No recuerdo la fecha precisa en que lo conocí. Sólo sé que hace muchos años. Lo vi que venía hacia mí, con pasos tímidos, pero con un maletín repleto y pesado. “Otro vendedor de enciclopedias”, me dije, y traté de pasar a la otra acera para sacarle el cuerpo. Pero el tipo conoció mis intenciones, aligeró el paso y en dos patadas me alcanzó. En mitad de la calle me dijo:
-Qué pena abordarlo aquí, en plena calle. Pero necesito hablar con usted. Yo soy don Grim.
-¿Don Grim? –pregunté haciendo memoria-. No lo recuerdo y voy de afán. Otro día hablamos.
-Es que yo soy escritor como usted –me dijo-. Y hago versos, como usted, y escribo humor, como usted-. Tomó respiración y siguió hablando, mientras les sacábamos el quite a los carros y a los madrazos que nos echaban los conductores.-Y me gustaría mostrarle algunos de mis escritos.
Lo tomé del brazo y, como pudimos, salimos del tráfico de la Gran Colombia. ¿Escritor? ¿Poeta? ¿De humor? Tengo debilidad por los que escriben, porque yo ando en el mismo cuento. De modo que se me acabó el afán, lo invité a un café y le jalamos a la lectura de sus versos. Allí, en una cafetería cercana, duramos mucho tiempo, llenándonos de tinto, agua y poesía. Hasta que nos sacaron con un “vamos a cerrar”.
Ese fue el comienzo de una larga y bonita amistad. Siempre lo veía uno con su maletín repleto de libros de su autoría:unos, publicados por editoriales; otros, fotocopiados y empastados en tipografías baratas; unos, ya concluidos; otros, en proyecto. Pero el hombre vivía de cuerpo entero metido en sus libros y sus versos.
Vendía, fiaba, regalaba. Don Grim hacía lo que fuera con tal de que lo leyeran. Pero no sólo publicaba obras suyas. También daba a conocer poesía antigua, popular, aquella que declamaba la gente de antes: El duelo del mayoral, La leyenda del horcón, Por qué no tomo más, El brindis del bohemio, El borracho…Y él mismo las declamaba porque tenía una memoria prodigiosa.
De sus apellidos Donado Grimaldo, sacó su seudónimo: Don Grim. Pero su nombre de pila era José Gilberto, el que utilizaba tal vez para sus otras diligencias personales.

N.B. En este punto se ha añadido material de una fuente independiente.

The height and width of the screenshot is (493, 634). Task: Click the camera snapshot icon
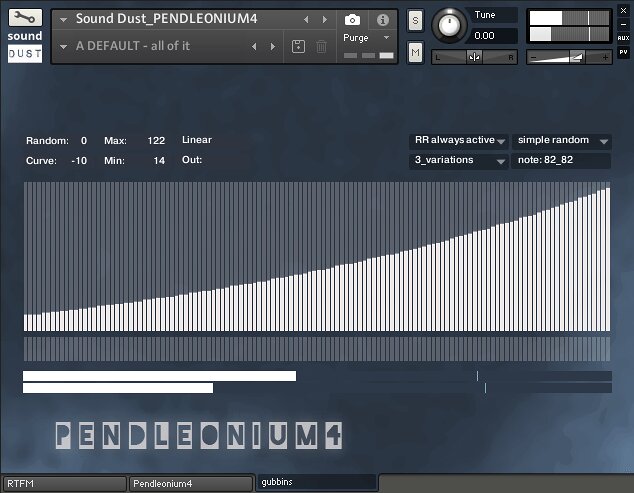[352, 20]
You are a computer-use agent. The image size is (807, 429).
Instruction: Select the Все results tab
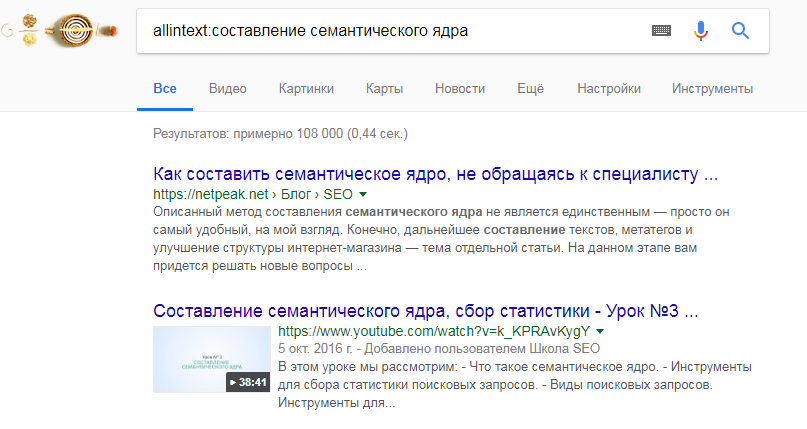coord(165,88)
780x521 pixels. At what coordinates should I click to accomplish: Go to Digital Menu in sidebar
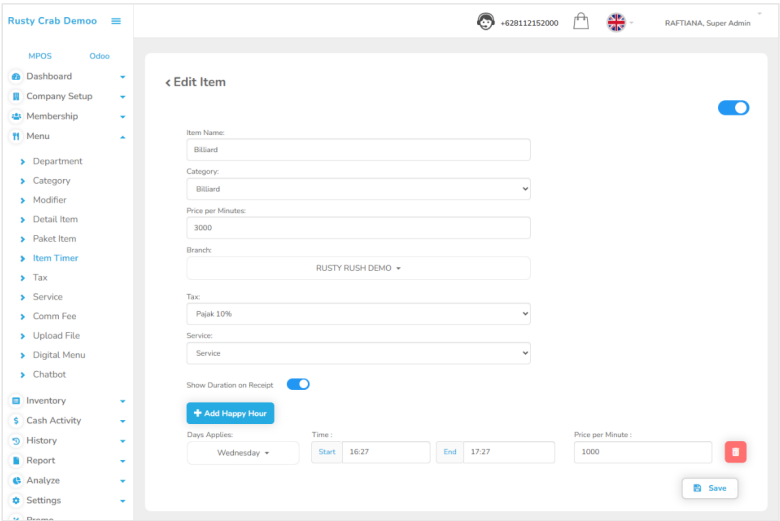58,355
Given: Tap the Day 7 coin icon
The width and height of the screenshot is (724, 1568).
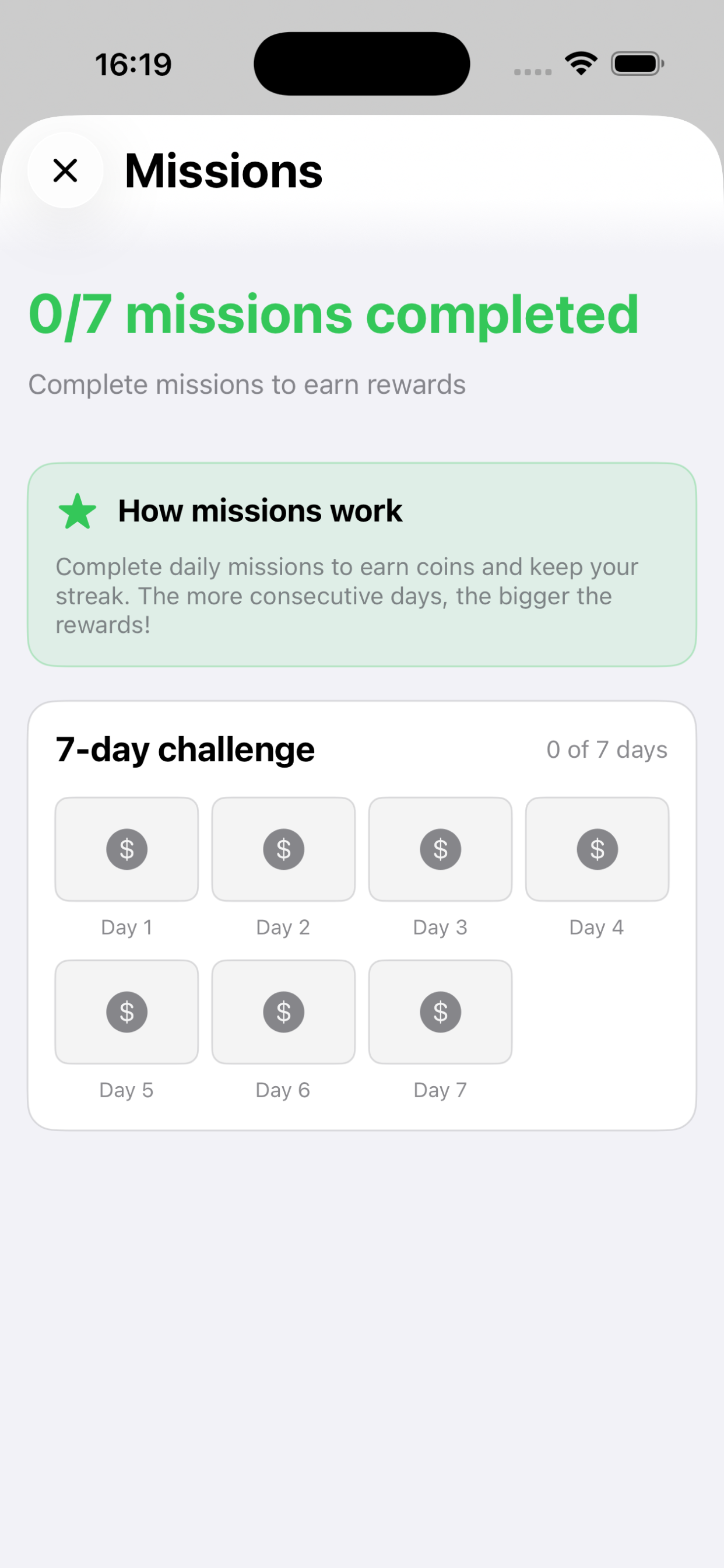Looking at the screenshot, I should pos(441,1012).
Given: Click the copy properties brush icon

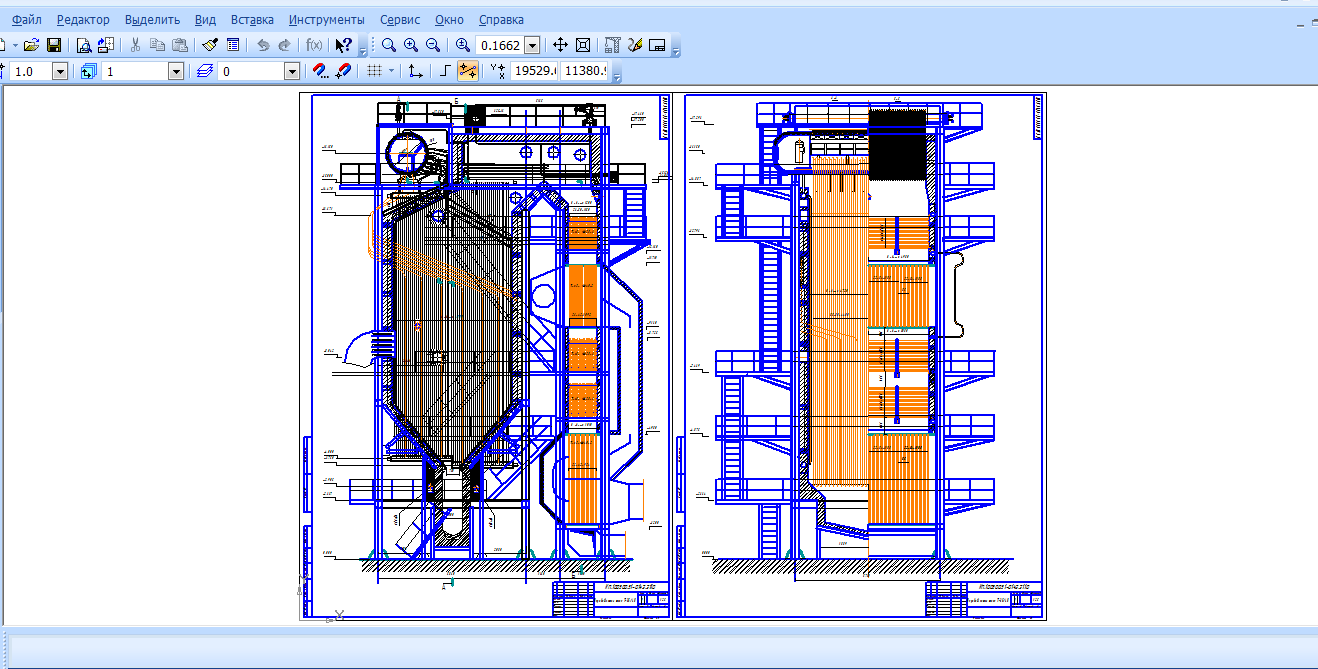Looking at the screenshot, I should tap(210, 45).
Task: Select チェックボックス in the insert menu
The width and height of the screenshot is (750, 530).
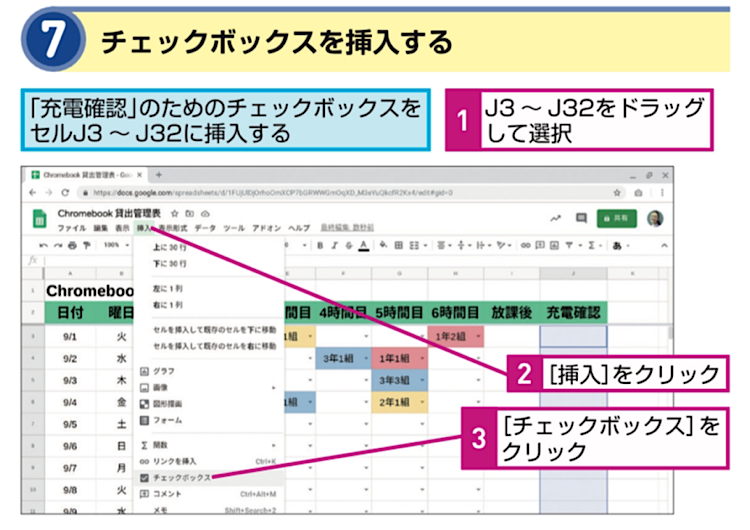Action: click(181, 478)
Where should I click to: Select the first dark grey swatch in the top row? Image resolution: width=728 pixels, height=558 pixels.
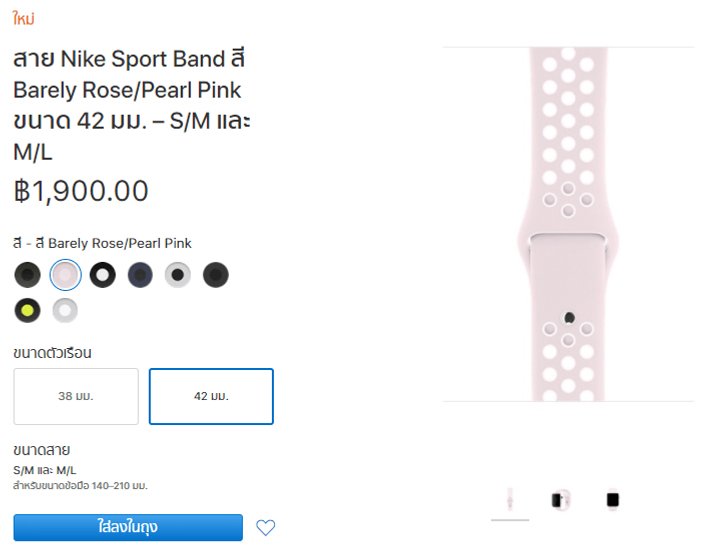(27, 275)
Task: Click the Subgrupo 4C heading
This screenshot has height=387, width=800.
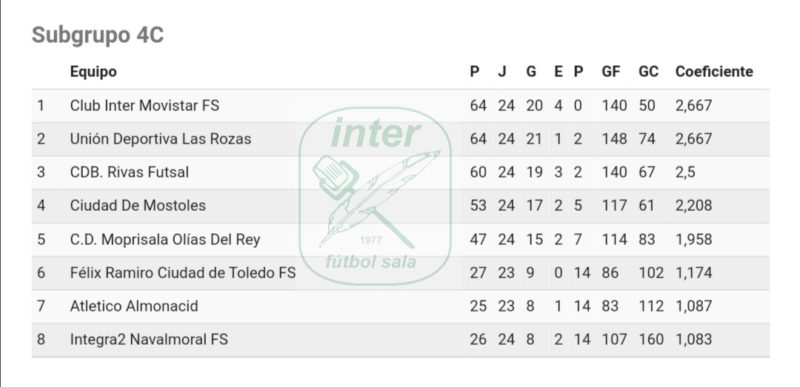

Desconozco cómo se presentaría ante lasmuchachas. Pero, de una u otra manera, lo asediaban, le pedían autógrafos, le pedían libros con dedicatoria, y Gilberto las complacía aunque no se dejaba manosear. Incluso, en ocasiones se mostraba esquivo.
Todos estos recuerdos se me vinieron, de golpe, el viernes pasado, cuando supe que Don Grim había muerto. No podía creerlo, si tres días atrás nos habíamos encontrado. Me contó que estaba repasando el poema El Brindis del bohemio, para recitarlo, ante su familia, el 31 de diciembre a la media noche. Porque de eso trata el poema, de una despedida al “año que termina”.
La noticia me cayó como un baldado de agua con hielo, o como un tochazo bien puesto, según el decir cucuteño. Me repuse del golpe y me fui a la funeraria. Sí. Allí estaba don Grim. De cara a la muerte. Con la tranquilidad y la sencillez de siempre. Con un esbozo de sonrisa y en sus manos un cargamento de sueños que no alcanzó a escribir.
Amaneció muerto en su cama, dijeron, cerca del libro que estaba leyendo la noche anterior. Murió en su ley, entre versos.
Con su amigo y compañero del movimiento literario Círculo Rojo, José Cuadros Suárez, le hicimos un mini recital, despidiendo al amigo, al poeta, al compañero. “Qué pronto te nos fuiste, viejo amigo/ cuando aún te faltaba mucho camino por recorrer/ cuando aún la luna te hacía guiños en la noche/ cuando aún tus versos tenían la fresquedad del rocío/. Hasta luego, Gilberto, buen viaje/ Resérvanos un lugar/ en el cielo que dicen que existe para los poetas”. Esa fue mi despedida. Alguna lágrima de alguna hija se fue con Gilberto en el ataúd.